Все, что касается спекуляции валютой и покупок товаров в дипмагазинах, будет еще расследоваться, в эти дела много кто впутан. С марихуаной из Центральной Америки — совсем другая история, очень серьезная, и масштаб ее сейчас трудно предсказать, потому что подобную махинацию запросто не провернешь. Вот со всем этим я тебя поздравляю, но завтра, после того как сдашь мне отчет, отправишься домой, устроишься поудобнее в пижаме и прочее — и не смей являться сюда, пока не получишь вызов на дисциплинарную комиссию.
— Но, Ранхель… — попытался вмешаться Контрерас, но Дед оборвал его:
— Контрерас, ты свое мнение сможешь высказать членам дисциплинарной комиссии. Для меня оно — пустой звук. Конде проделал хорошую работу, и я отмечу это в его личном деле. Кроме того, ему за это деньги платят. Но он здорово вляпался. И тут спорить не о чем. Можете идти все трое. Конде, завтра в девять, — добавил он напоследок, медленно опустился в кресло, нажал белую кнопку интеркома и попросил: — Маручи, принеси мне стакан воды и таблетку аспирина.
Конде, Контрерас и Сисерон вышли в приемную, а лейтенант, понизив голос, сказал секретарше:
— Дай ему дуралгин. Он просто не стал просить в моем присутствии, — и вышел вслед за капитанами.
— Маноло, хочу попросить тебя об одном одолжении.
— Я счастлив, когда ты просишь меня об одолжении.
— Поэтому и прошу, что хочу доставить тебе удовольствие: напиши вместо меня отчет и отнеси его завтра Деду. Мне тут уже невмоготу. — И Конде развел руками, как бы обозначая пространство, которое его угнетало. Сегодня этот закуток больше, чем когда-либо, казался ему тесным подогретым инкубатором, в котором его черепная коробка неизбежно должна расколоться, как скорлупка яйца. Конде не покидало ощущение, что у него впереди какой-то грандиозный финал, и мучила неприятная мысль о предстоящем разбирательстве на дисциплинарной комиссии, о котором предупредил его майор Ранхель. Он чувствовал себя словно подвешенным в воздухе, беспомощно дергался, но не мог повлиять на развитие событий. Конде собрал со стола последние бумажки и сунул в папку.

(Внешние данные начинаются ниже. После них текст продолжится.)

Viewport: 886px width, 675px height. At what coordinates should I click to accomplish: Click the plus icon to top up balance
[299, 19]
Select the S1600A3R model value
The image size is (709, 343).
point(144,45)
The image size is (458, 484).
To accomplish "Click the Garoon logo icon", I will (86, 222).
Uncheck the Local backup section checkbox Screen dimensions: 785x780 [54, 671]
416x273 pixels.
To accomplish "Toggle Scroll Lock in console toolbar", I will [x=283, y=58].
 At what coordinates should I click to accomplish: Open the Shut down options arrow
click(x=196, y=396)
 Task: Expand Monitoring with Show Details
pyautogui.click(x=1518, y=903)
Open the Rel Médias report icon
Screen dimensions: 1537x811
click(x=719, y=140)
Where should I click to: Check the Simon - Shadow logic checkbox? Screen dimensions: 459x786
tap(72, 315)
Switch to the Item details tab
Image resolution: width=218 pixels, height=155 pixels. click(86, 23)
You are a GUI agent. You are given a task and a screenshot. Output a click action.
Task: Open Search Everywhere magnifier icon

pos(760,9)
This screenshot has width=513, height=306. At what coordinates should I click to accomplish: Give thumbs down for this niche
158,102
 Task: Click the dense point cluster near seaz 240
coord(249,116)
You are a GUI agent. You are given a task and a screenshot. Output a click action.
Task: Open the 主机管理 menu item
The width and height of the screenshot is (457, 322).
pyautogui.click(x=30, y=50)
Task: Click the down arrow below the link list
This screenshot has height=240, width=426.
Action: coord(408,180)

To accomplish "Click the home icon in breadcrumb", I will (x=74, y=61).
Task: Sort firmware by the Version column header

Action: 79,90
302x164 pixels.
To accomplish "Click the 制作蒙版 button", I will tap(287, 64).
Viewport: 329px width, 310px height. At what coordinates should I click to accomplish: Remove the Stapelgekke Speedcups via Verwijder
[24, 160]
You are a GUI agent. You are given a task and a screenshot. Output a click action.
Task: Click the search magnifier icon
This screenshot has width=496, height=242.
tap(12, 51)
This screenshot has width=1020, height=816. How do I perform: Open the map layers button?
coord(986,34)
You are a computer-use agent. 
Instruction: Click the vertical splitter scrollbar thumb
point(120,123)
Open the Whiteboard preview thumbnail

— Послушай, Конде, может, не так страшен черт, а?
— Нет, не так, — ответил он, просто чтобы не молчать, и отдал папку своему подчиненному.
— Да не переживай ты так! Будто не знаешь, что ничего тебе не грозит. Мне Сисерон сам это сказал. Все вокруг только и твердят о том, какую пылищу мы подняли этим расследованием, — ведь благодаря нам еще долго будет рыбка ловиться, большая и маленькая… А про Фабрисио все здесь знают, что работать он не умеет и сволочь порядочная. Да и майор тебя в обиду не даст, ты же понимаешь, — приговаривал Маноло, стараясь подбодрить явно павшего духом Конде.
Несмотря на всю свою непохожесть, за месяцы совместной работы они привыкли друг к другу, научились дополнять друг друга. Сержант Мануэль Паласиос с трудом мог себе представить, что с завтрашнего дня перестанет работать с лейтенантом Марио Конде, будет подчиняться приказам другого начальника. Он был кровно заинтересован в том, чтобы Конде не прекращал борьбы…
— Не беспокойся за отчет, я все сделаю, только убери ты эту мину со своего лица.
Конде улыбнулся, взялся обеими руками за подбородок и сделал ими движение, будто снимал маску, которая не желала отлипать.
— Не заводись, Маноло, дело не только в Фабрисио. Просто все идет наперекосяк. Мне тридцать пять, а я уже выдохся и до сих пор не знаю, чем должен заниматься и чем, черт возьми, хочу заниматься. Стараюсь все делать правильно и постоянно сажусь в лужу. Так мне на роду написано — один бабалао[32] предсказал. У меня как у слизняка: впереди все белое и чистое, а сзади тянется грязный след. Видишь, как просто. Да, вот возьми, это тебе. — Конде вынул из кармана рубашки сложенный пополам бумажный листок и протянул Маноло.